Abstract

Ischemia,hemorrhages, and other vascular disorders can result in various central or peripheral vestibular syndromes with vertigo, oculomotor/balance disturbances, and nausea. The vascular vertigo syndromes listed in Table 1 can however be brought about by other causes such as demyelitizing focuses in multiple sclerosis or space-occupying lesions, so that not only localization of the damaged structure but also the various etiologies are decisive for the choice of therapy. Occasionally, combined functional disturbances of the peripheral and central vestibular system appear, such as an infarction of the inferior anterior cerebellar artery, which supplies the labyrinth and parts of the brainstem and cerebellum.
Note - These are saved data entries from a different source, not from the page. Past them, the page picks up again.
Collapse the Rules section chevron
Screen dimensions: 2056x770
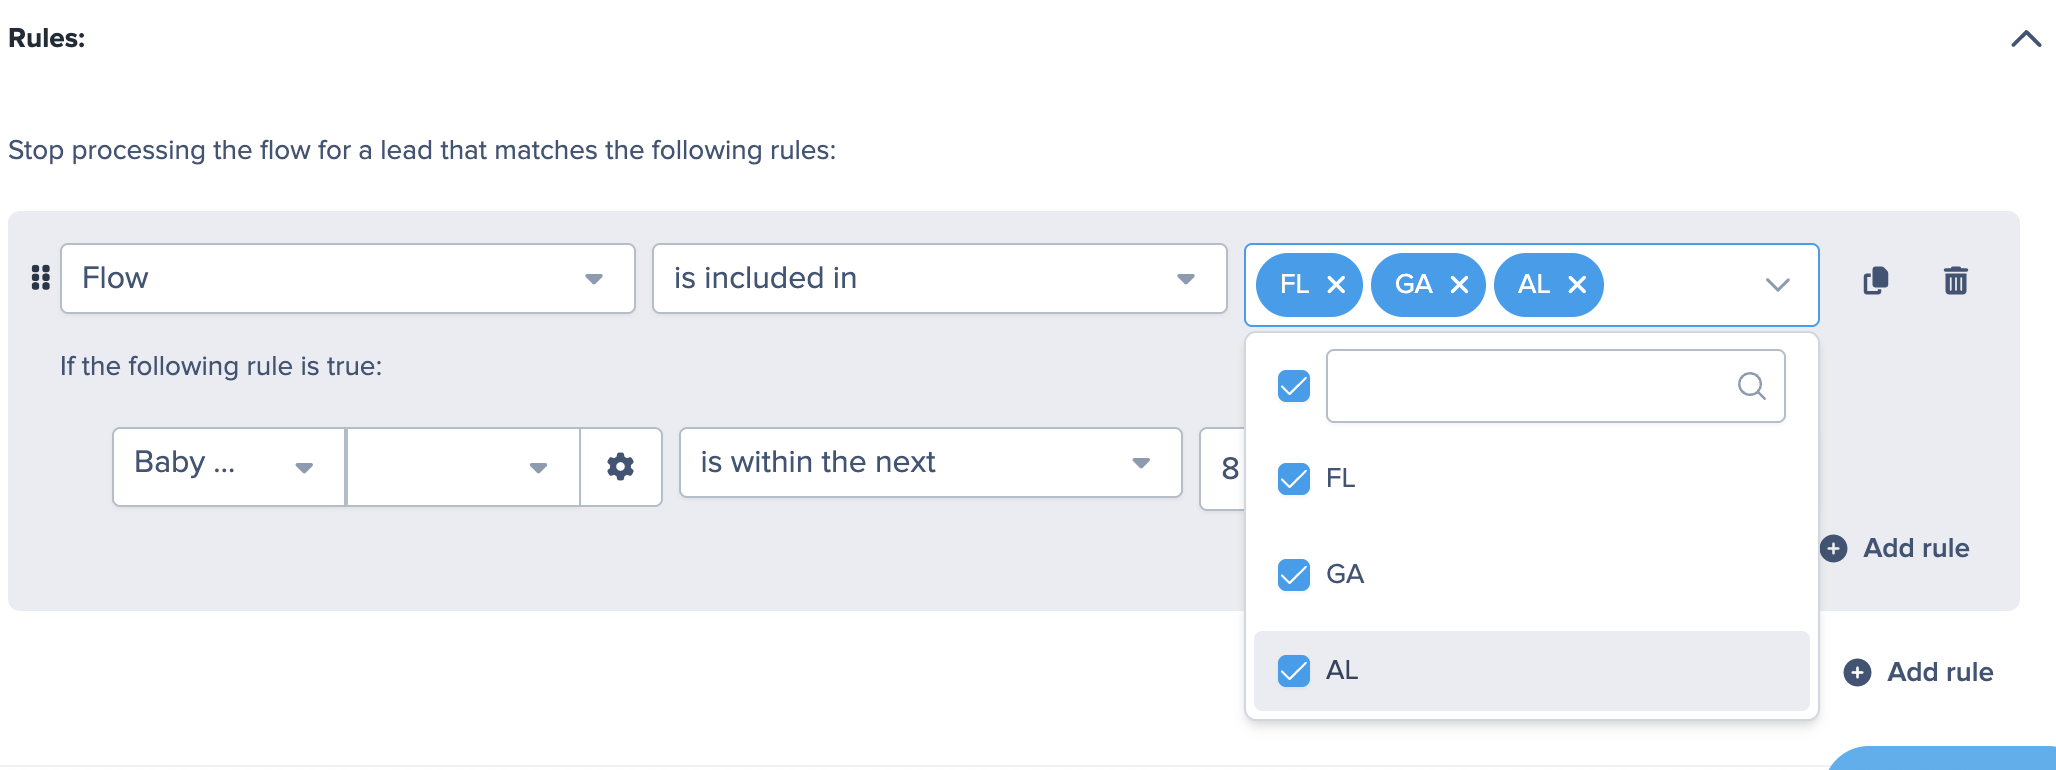pos(2026,39)
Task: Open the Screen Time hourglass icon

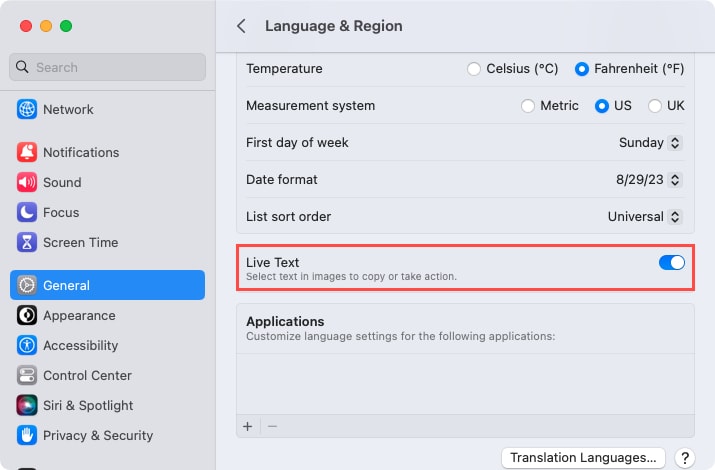Action: pos(27,243)
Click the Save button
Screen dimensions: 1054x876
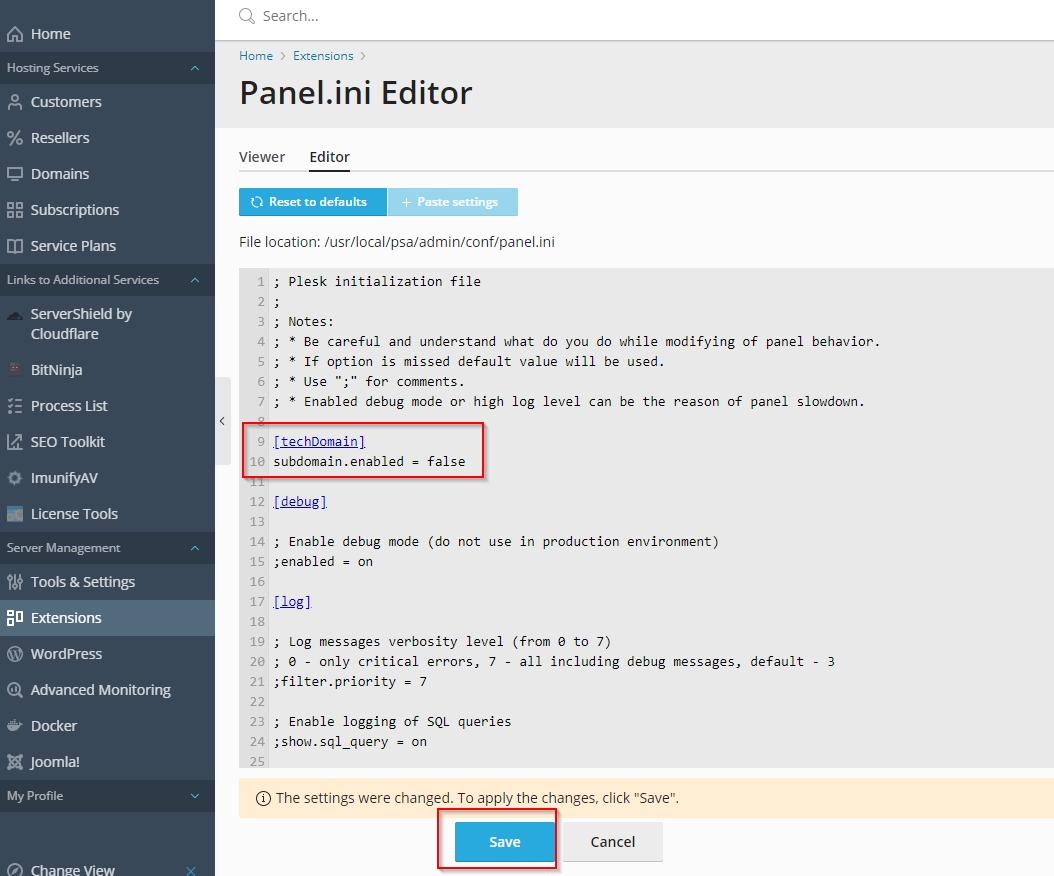click(x=504, y=842)
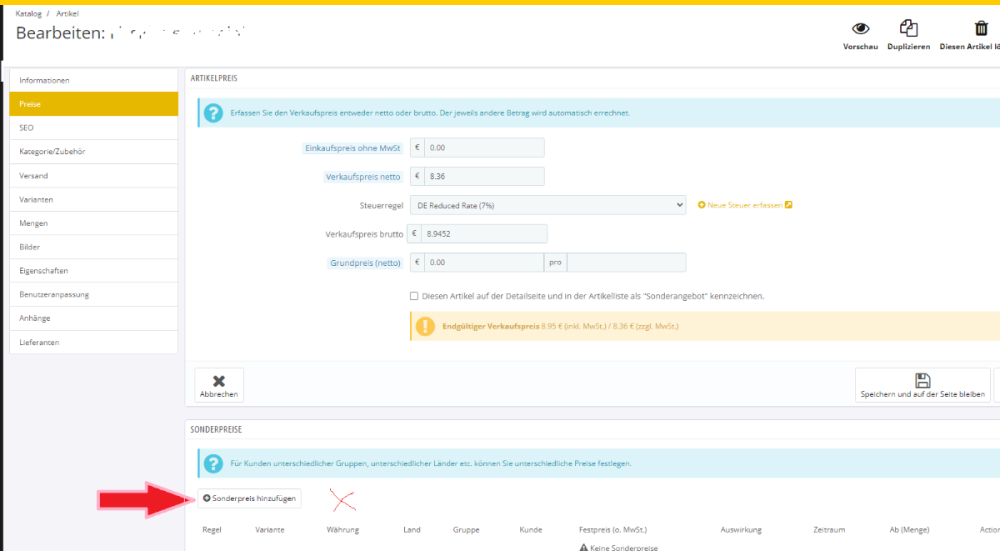1000x551 pixels.
Task: Click the trash icon to delete article
Action: click(981, 29)
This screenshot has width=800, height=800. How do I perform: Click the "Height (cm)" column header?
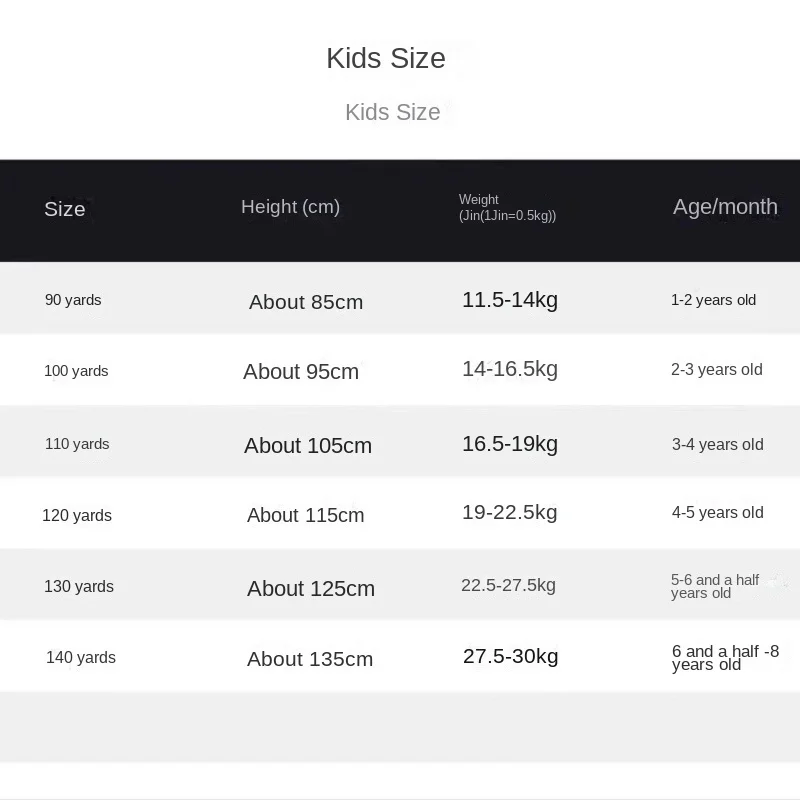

In rare cases, a central lesion can have the same signs as a peripheral-vertibular disturbance: a lacunar infarct at the root entry zone of the eighth nerve can mimic a unilateral partial loss of labyrinth function as it occurs in vestibular neuritis, thus named "pseudoneuritis". Differential diagnosis between vestibular migraine, vestibular paroxysmia, transient ischemic brainstem attacks, and Meniere's disease is sometimes so difficult that only trial therapies such as prophylaxis with beta blockers, carbamazepine, thrombocyte aggregation inhibitors, antiplatelet drugs, or betahistin can clarify the issue.